There’s this false idea that midrange loses to weird stuff like Dance of the Manse or since you can’t Extinction Event enchantments, but that only happens to bad midrange decks. Good midrange decks just have some beats and interaction to steal Game 1, and then sideboard into a really effective “Fish” deck. This sideboard specifically might be short some Negates to facilitate this, but I’ll wait for someone to invent the deck I care about Negate against first.

But let’s see what else we can manage with this phenomenal card. What about pushing down the landfall route?

Scute Swarm

This is probably a good time to mention I am disappointed with Scute Swarm. The turbo mode only really outpaces the normal mode on your eighth land, and at that point just cast Ugin, the Spirit Dragon. So all you have is something that landfalls for a single token and dies to everything, so who cares? Honestly, one of the biggest upsides of the card might be making regular Insect tokens to split bodies between zero-cost and three-cost against Extinction Event.

Lucky Clover

Just kidding, I looked at the options and kinda hate it. There aren’t a ton of good ways to double down on landfall, and at that point you are just working hard to play cards that aren’t even better than Bonecrusher Giant. The best one-drop for Skyclave Pick-Axe is… Gilded Goose? Gross. Just play four Kazandu Mammoth in Temur Adventures and you get to really maximize it with Beanstalk Giant. You even get a double Pathway color trio.


Kazuul's Fury

Absolutely adorable upgrade: you can now Granted for a modal DFC. The “do I play a land to Granted for” debate is just over, especially since Kazuul’s Fury is a clean replacement for the Fling people used to play.

Mountain

This deck might be a little short on basics to find. The current Standard lists trim on nonbasics to fit them, so the last Fabled Passage or Ketria Triome might be a little much. I’m shorted on Mountains since both Pathways in Temur produce red mana.

Lullmage's Domination

The sideboard is always going to be in flux, but Lullmage’s Domination is an interesting tool against Uro. Even if you will never get to cast it with a discount against escape, permanently stealing their Uro has to be the best possible way to resolve that problem and there just isn’t another card that does that. Mythos of Illuna and Sublime Epiphany don’t quite cut it against Uro, but are cool cards in similar veins against non-Uro threats.

Ashaya, Soul of the Wild

Maybe we can go back to landfall, but get really cute with it?
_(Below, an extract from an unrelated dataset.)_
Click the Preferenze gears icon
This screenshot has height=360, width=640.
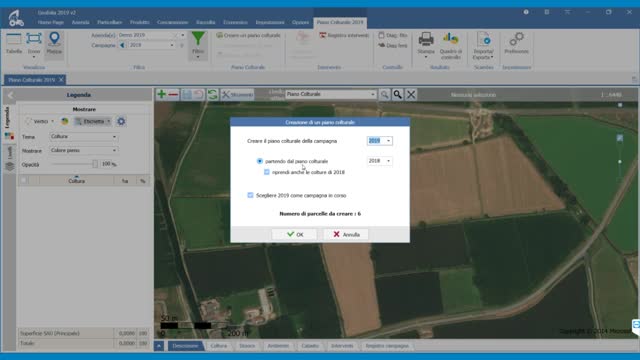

One of the ways to cheat bonus landfall triggers that I don’t think has really been considered is Ashaya, Soul of the Wild. Todd Anderson went down the road of it making your creatures directly tap for mana, but it also just makes them into lands. Lands trigger landfall. Easy. Ashaya into Moraug, Fury of Akoum is also adorable since Moraug triggers its own landfall, though Moraug appears to have been designed to avoid real loops here since you don’t get a bonus main phase like other Relentless Assault effects so you can’t tap your land-creatures for more mana to cast more land-creatures and you see where it goes from here.

Kazuul's Fury

Yet again Kazuul’s Fury is doing good work. Maybe that should be the modal DFC I’m arguing for as one of the best cards in the set, except for the part where, a huge number of the decks you cast it against, the card you are chucking at people is Kazandu Mammoth.

Evolving Wilds

I don’t love the Naya-specific options, but not having a Triome for the color pair is really mitigated by the double modal DFC manabase. What that manabase also gives you is room for more basic lands, which means you might be able to load up on basics and Evolving Wilds for really good landfall turns. I think this might actually be the reason to play Jund or Bant in this format over Temur or Sultai. As I keep saying, how often do Triomes really get cycled?

Nissa of Shadowed Boughs Kazandu Mammoth

I feel like I’m writing on easy mode these last two weeks, but I’m just stating the things I see as obvious. When a card is just good, it’s often less a matter of building the deck specifically for it and more building the deck that maximizes the worse cards you have to play with it.

Kazandu Mammoth makes deckbuilding feel easy just like this. You play a couple more lands than usual and it’s done. Sounds like another indicator of a great card to me.